PROBLEM DETAILS:
Your response must be the entire set of entries, reproduced word for word.

BEGIN

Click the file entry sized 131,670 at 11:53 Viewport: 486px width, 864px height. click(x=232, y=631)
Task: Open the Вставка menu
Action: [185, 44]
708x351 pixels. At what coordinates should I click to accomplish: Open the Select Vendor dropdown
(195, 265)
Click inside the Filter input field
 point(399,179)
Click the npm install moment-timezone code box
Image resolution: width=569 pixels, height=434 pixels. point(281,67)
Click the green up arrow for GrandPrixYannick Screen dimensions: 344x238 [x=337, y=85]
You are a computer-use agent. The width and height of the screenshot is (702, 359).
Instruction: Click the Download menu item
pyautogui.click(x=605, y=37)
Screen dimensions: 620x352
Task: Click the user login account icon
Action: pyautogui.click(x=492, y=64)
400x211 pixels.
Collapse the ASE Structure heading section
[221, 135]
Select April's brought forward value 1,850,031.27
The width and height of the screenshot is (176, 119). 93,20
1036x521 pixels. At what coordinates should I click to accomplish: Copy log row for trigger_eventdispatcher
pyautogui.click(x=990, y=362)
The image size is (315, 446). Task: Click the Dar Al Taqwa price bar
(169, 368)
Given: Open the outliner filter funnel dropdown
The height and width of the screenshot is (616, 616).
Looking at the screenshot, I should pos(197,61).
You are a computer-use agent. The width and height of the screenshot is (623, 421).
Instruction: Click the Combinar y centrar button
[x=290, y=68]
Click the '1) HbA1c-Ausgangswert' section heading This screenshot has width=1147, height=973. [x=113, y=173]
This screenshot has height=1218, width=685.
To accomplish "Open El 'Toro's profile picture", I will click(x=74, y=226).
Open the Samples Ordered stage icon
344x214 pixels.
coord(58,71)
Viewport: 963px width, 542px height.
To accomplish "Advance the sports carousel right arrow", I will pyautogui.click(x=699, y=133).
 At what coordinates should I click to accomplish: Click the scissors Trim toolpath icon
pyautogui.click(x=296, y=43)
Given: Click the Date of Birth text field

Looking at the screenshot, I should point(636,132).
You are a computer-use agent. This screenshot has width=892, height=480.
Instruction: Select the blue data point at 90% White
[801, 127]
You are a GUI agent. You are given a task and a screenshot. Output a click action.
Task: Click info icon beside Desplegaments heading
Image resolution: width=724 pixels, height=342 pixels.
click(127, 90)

END

REPLY TO THE TASK:
Click the file entry sized 131,670 at 11:53 Viewport: 486px width, 864px height. click(x=232, y=631)
Task: Open the Вставка menu
Action: [185, 44]
708x351 pixels. At what coordinates should I click to accomplish: Open the Select Vendor dropdown
(195, 265)
Click inside the Filter input field
 point(399,179)
Click the npm install moment-timezone code box
Image resolution: width=569 pixels, height=434 pixels. point(281,67)
Click the green up arrow for GrandPrixYannick Screen dimensions: 344x238 [x=337, y=85]
You are a computer-use agent. The width and height of the screenshot is (702, 359).
Instruction: Click the Download menu item
pyautogui.click(x=605, y=37)
Screen dimensions: 620x352
Task: Click the user login account icon
Action: pyautogui.click(x=492, y=64)
400x211 pixels.
Collapse the ASE Structure heading section
[221, 135]
Select April's brought forward value 1,850,031.27
The width and height of the screenshot is (176, 119). 93,20
1036x521 pixels. At what coordinates should I click to accomplish: Copy log row for trigger_eventdispatcher
pyautogui.click(x=990, y=362)
The image size is (315, 446). Task: Click the Dar Al Taqwa price bar
(169, 368)
Given: Open the outliner filter funnel dropdown
The height and width of the screenshot is (616, 616).
Looking at the screenshot, I should pos(197,61).
You are a computer-use agent. The width and height of the screenshot is (623, 421).
Instruction: Click the Combinar y centrar button
[x=290, y=68]
Click the '1) HbA1c-Ausgangswert' section heading This screenshot has width=1147, height=973. [x=113, y=173]
This screenshot has height=1218, width=685.
To accomplish "Open El 'Toro's profile picture", I will click(x=74, y=226).
Open the Samples Ordered stage icon
344x214 pixels.
coord(58,71)
Viewport: 963px width, 542px height.
To accomplish "Advance the sports carousel right arrow", I will pyautogui.click(x=699, y=133).
 At what coordinates should I click to accomplish: Click the scissors Trim toolpath icon
pyautogui.click(x=296, y=43)
Given: Click the Date of Birth text field

Looking at the screenshot, I should point(636,132).
You are a computer-use agent. This screenshot has width=892, height=480.
Instruction: Select the blue data point at 90% White
[801, 127]
You are a GUI agent. You are given a task and a screenshot. Output a click action.
Task: Click info icon beside Desplegaments heading
Image resolution: width=724 pixels, height=342 pixels.
click(127, 90)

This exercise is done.